## TEXT EXCERPT
++++++++++
[Esip-documentation] status/open issues for ACDD approval

Nan Galbraith via Esip-documentation esip-documentation at lists.esipfed.org
Fri Sep 19 10:03:04 EDT 2014


Hi Phil and all -

For files containing observational data, the descriptors 'released', 
'published'
and 'issued' are very nearly meaningless terms.

My NetCDF data files each have a single 'version date' that reflects the 
last time
the observations or derived data values were changed by editing, or 
applying new
calibrations or new algorithms, and a 'file date' that includes the 
above plus any
re-write that was due to changes in some format spec (like ACDD) or maybe a
semantic error (such as a missed standard name).

We have no concept of a date on which something was originally available,
either - assorted subsets of our surface mooring data are released in 
real time,
other parts take years to be published.

Originally, I tried to use the terms you've listed, which were in 
Ethan's first cut
of ACDD, but I had to make up definitions for them - because they really 
have
no inherent meaning for my data. I think this is true of most 
observational and/or
in situ data.

Do we need 2 sets of 'file date' terms, one for products/models and one for
observational data sets?

Regards-
Nan Galbraith

On 9/18/14 1:56 PM, Philip Jones - NOAA Affiliate via Esip-documentation 
wrote:
> John,
>
> Thanks for considering my comments.
>
> I don't see why the descriptors "released", "published' or "issued" 
> are a problem for describing the data publication date. Most products 
> have an associated version number and by definition this attribute 
> would be the date that version was released. (Maybe we need to add an 
> attribute for product version number.) I have two concerns with the 
> current proposal, date_product_available. 1) Attributes should not 
> have a compound purpose, e.g., date the product was originally created 
> or made available. These can be two distinct dates. 2) The meaning of 
> these attributes must be obvious to users by the attribute name alone, 
> and I'm not sure the intended meaning of "available" would be obvious. 
> Note that users of these netCDF files will not refer to the ACDD pages 
> to look up the attribute definitions. The netCDF creators possibly 
> will, but not users.
>
> I very much suggest we keep an attribute that supports the original 
> create date. Just about every metadata standard for science data to 
> documents, images and video, supports the concept of date created and 
> date modified. What do we gain by removing it from ACDD?
>
> I can discuss it more in our meeting.
>
> Phil
>
> On Thu, Aug 28, 2014 at 3:49 PM, John Graybeal 
> <jgraybeal at mindspring.com <mailto:jgraybeal at mindspring.com>> wrote:
>
>     Philip,
>
>     No worries about the late date, if we can make it noticeably
>     better I don't think anyone will mind a small delay in finalizing.
>     But push to wrap up at this next meeting if we can!
++++++++++
## SHORT PROBLEM 1
Shift every coordinate in the answers of the rows up by 116, and write out the rows again, requests included, from the line with "Click the ClashX status bar icon" through the end of the rows. Leave the pictures out.
## SHORT PROBLEM 2
Carry on the email thread about ACDD date attributes from where it stops.

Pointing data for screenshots
++++++++++
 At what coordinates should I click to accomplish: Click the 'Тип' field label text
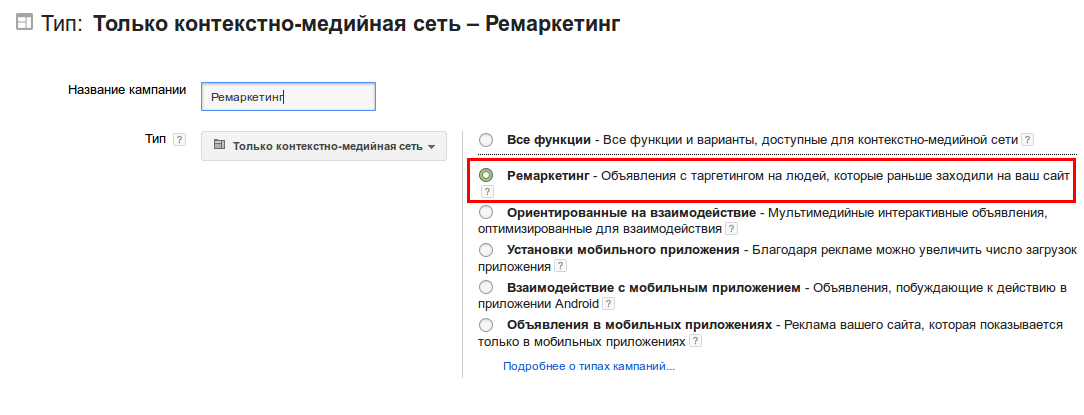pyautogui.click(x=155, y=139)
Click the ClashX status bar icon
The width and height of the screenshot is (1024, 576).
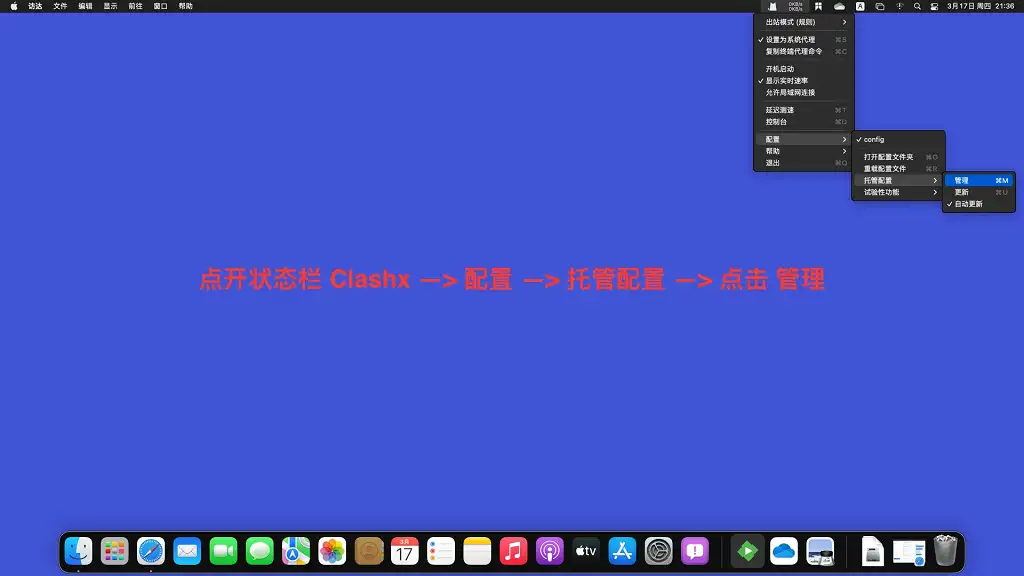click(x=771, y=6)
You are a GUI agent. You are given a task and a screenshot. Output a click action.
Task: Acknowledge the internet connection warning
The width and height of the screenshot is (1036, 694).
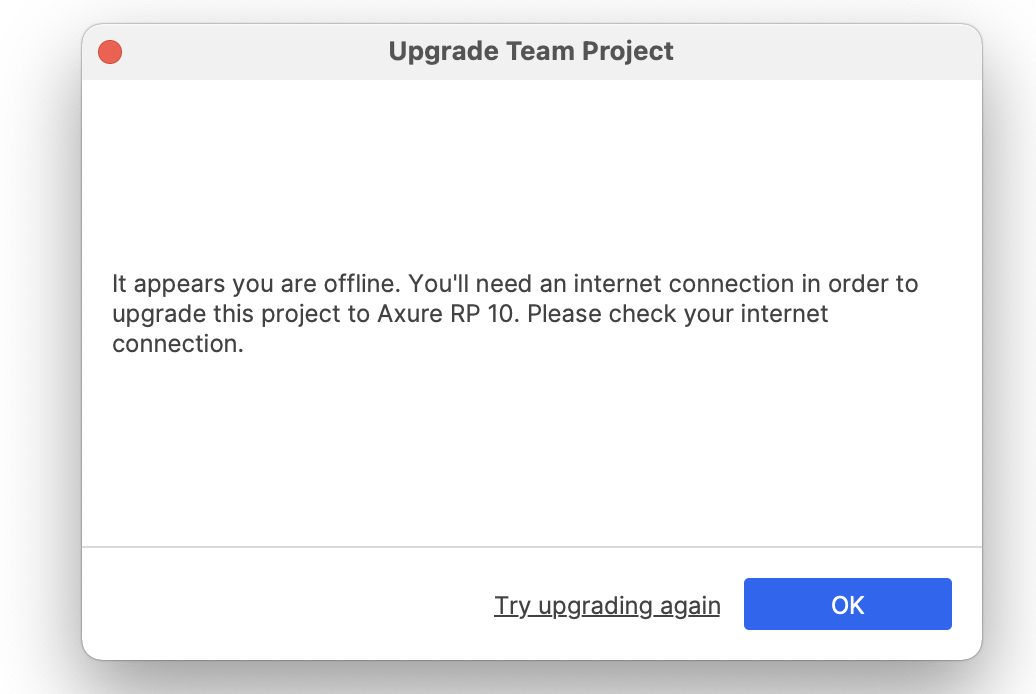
++++++++++
## TASK RESPONSE 1
Click the ClashX status bar icon
The width and height of the screenshot is (1024, 576).
click(x=887, y=122)
You are a GUI agent. You are given a task and a screenshot. Output a click action.
Task: Acknowledge the internet connection warning
The width and height of the screenshot is (1036, 694).

## TASK RESPONSE 2
>
>     /Regarding date_product_[generated|distributed|released] /: I
>     didn't care for 'distributed' because the same product can be
>     distributed multiple times; and I didn't care for 'released'
>     because that word often has a formal meaning (in opposition to
>     unreleased). Anna and I came up with *date_product_available* --
>     how does that work for you? The definition, now with further
>     clarifications, is
>
>>     *date_product_available* : The date on which this individual data
>>     file or other product was made available (ISO 8601 format);
>>     corresponds to ISO 19115-2 CI:DateTypeCode of "publication". This
>>     can be the date the product was originally created in some
>>     systems; for others, it may be the date the product was (first)
>>     provided to a user. This means the availability date may be after
>>     the product was first created; therefore the
>>     date_content_modified and date_values_modified should be used to
>>     assess the age of the content.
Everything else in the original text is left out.